**Task to carry out**
Extract every line of the material that holds the string "agent".

BEGIN

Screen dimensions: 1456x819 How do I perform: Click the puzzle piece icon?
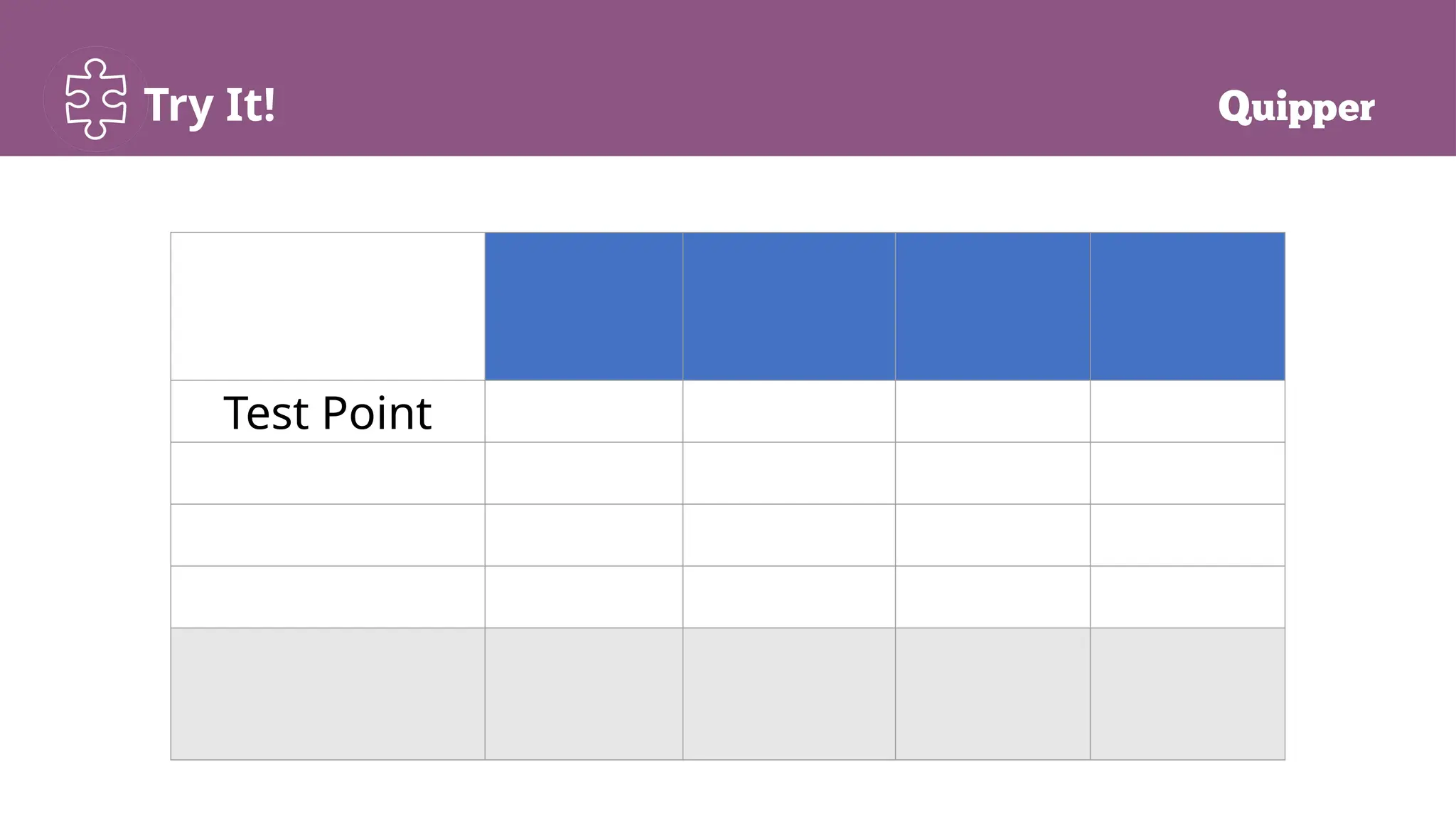(96, 99)
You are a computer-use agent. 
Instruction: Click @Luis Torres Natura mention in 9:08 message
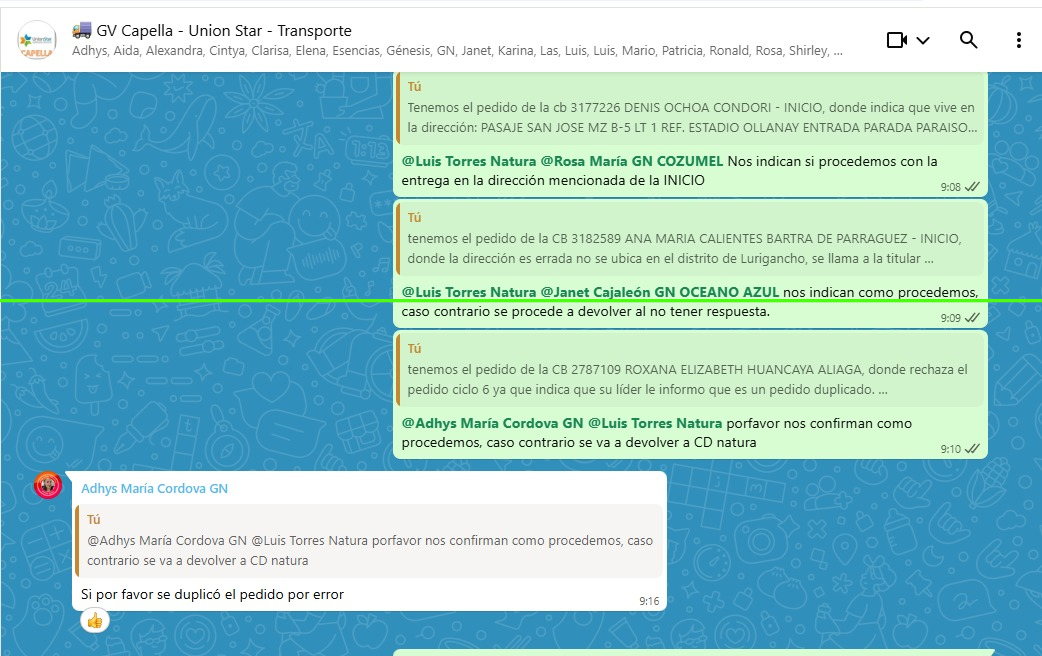click(x=469, y=161)
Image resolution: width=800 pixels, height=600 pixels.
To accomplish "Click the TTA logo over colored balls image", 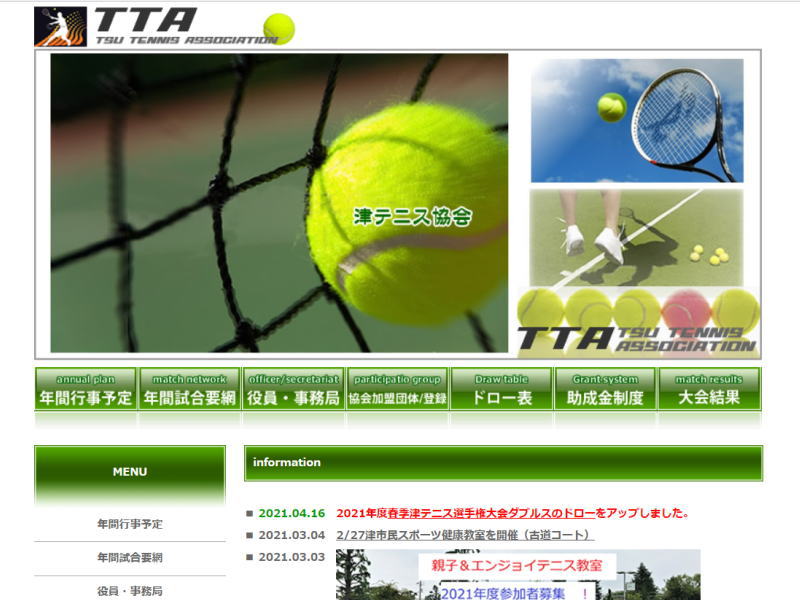I will point(638,323).
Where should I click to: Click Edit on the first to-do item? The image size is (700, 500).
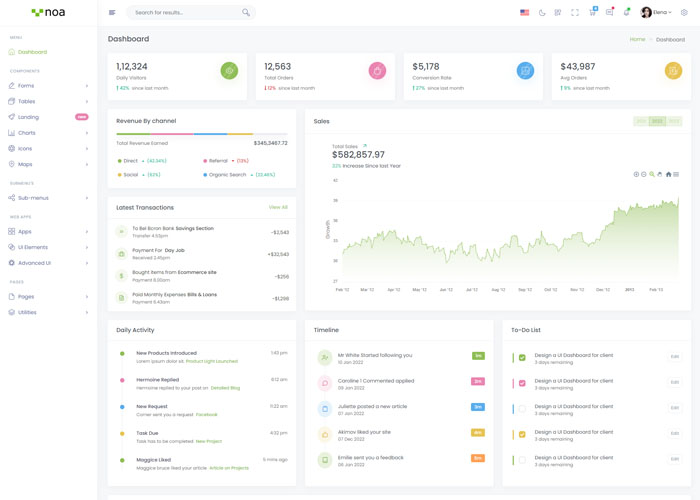(674, 356)
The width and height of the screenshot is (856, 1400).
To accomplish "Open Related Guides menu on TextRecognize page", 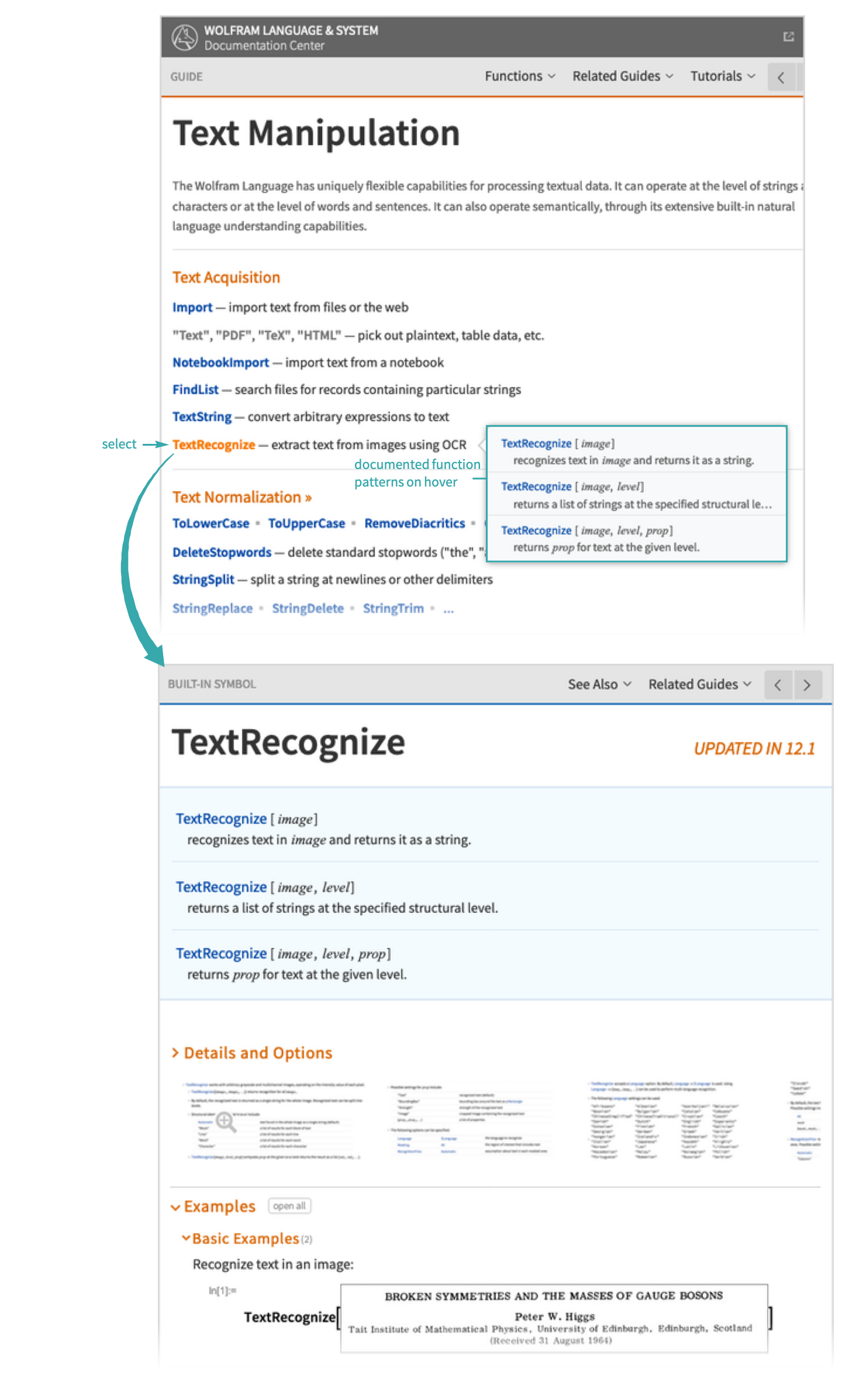I will pos(699,685).
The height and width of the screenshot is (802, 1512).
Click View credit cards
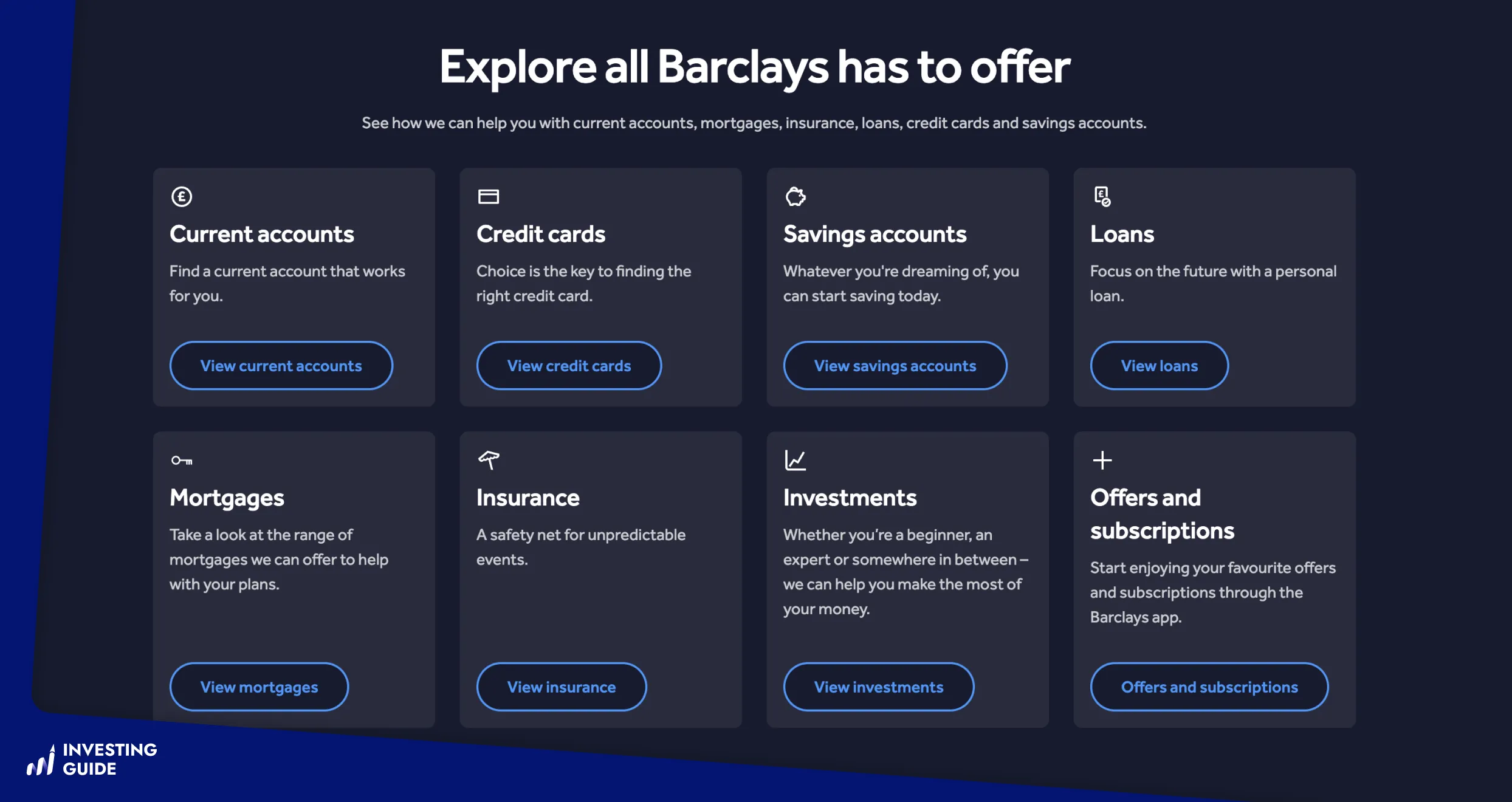click(x=569, y=365)
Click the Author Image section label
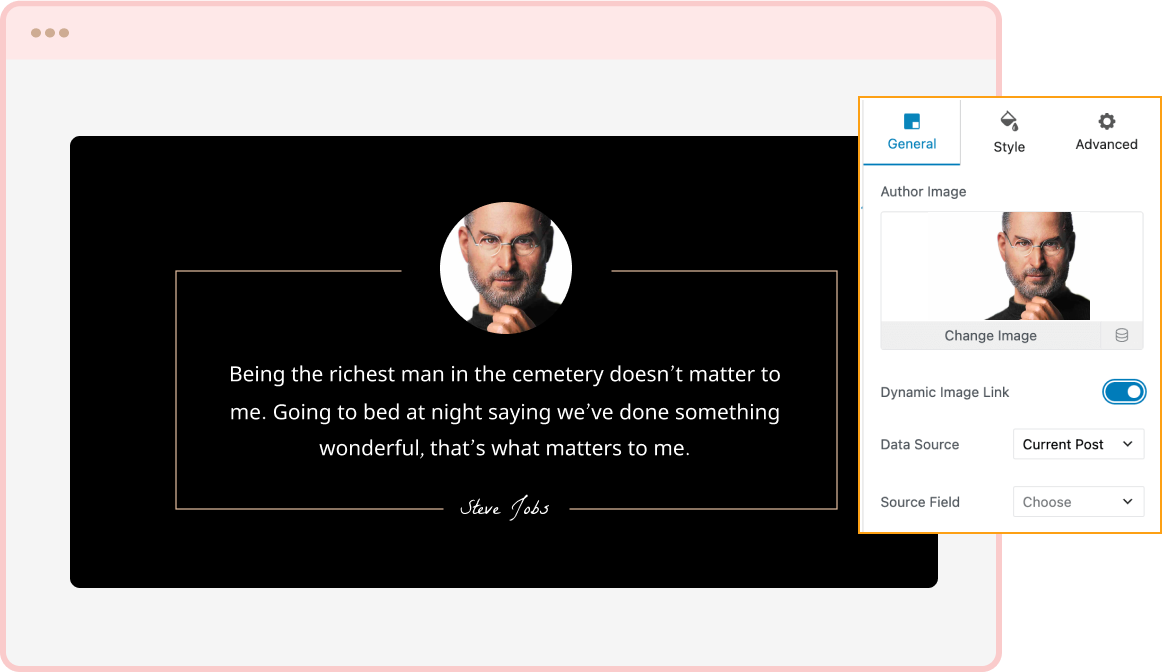This screenshot has width=1162, height=672. (x=923, y=191)
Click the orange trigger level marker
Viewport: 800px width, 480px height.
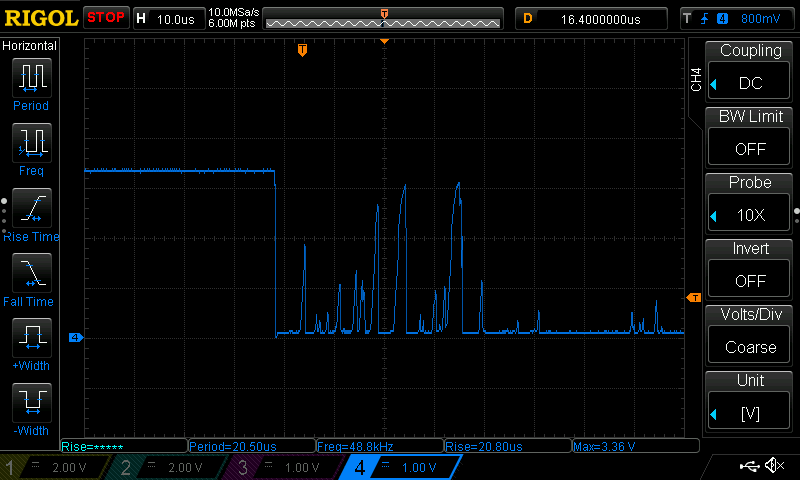coord(692,298)
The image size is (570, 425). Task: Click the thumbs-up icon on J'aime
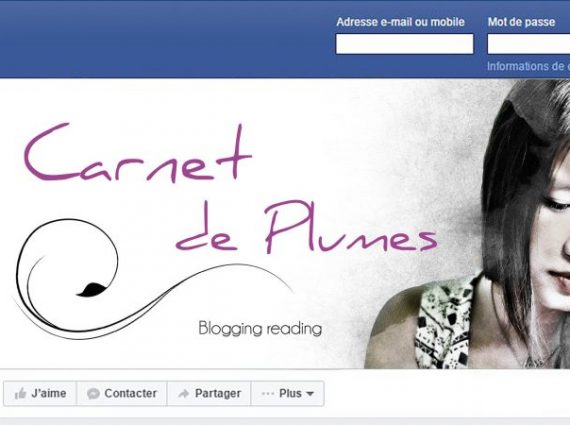click(20, 393)
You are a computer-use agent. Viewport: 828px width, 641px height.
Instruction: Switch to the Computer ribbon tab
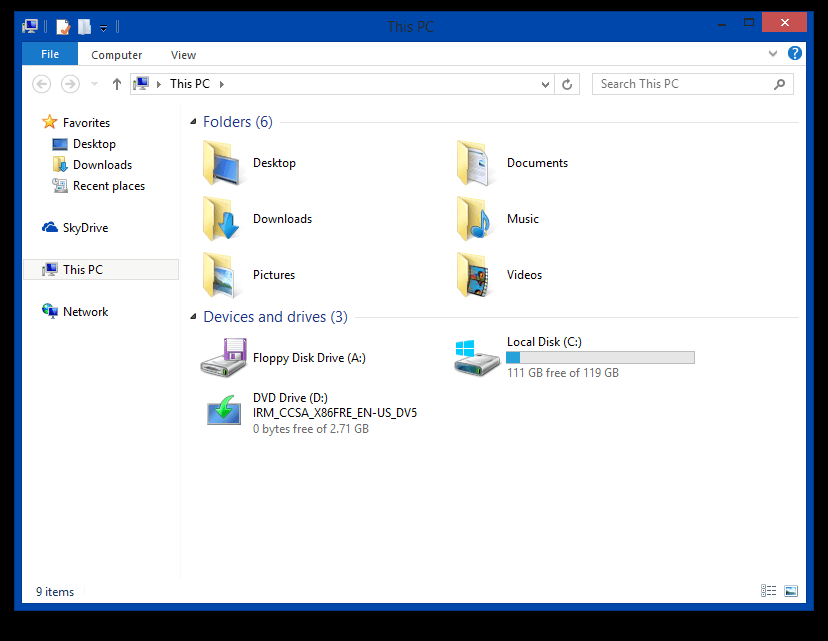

END

**Exercise answer**
You are a computer-use agent. 
You are a computer-use agent. Viewport: 828px width, 641px height.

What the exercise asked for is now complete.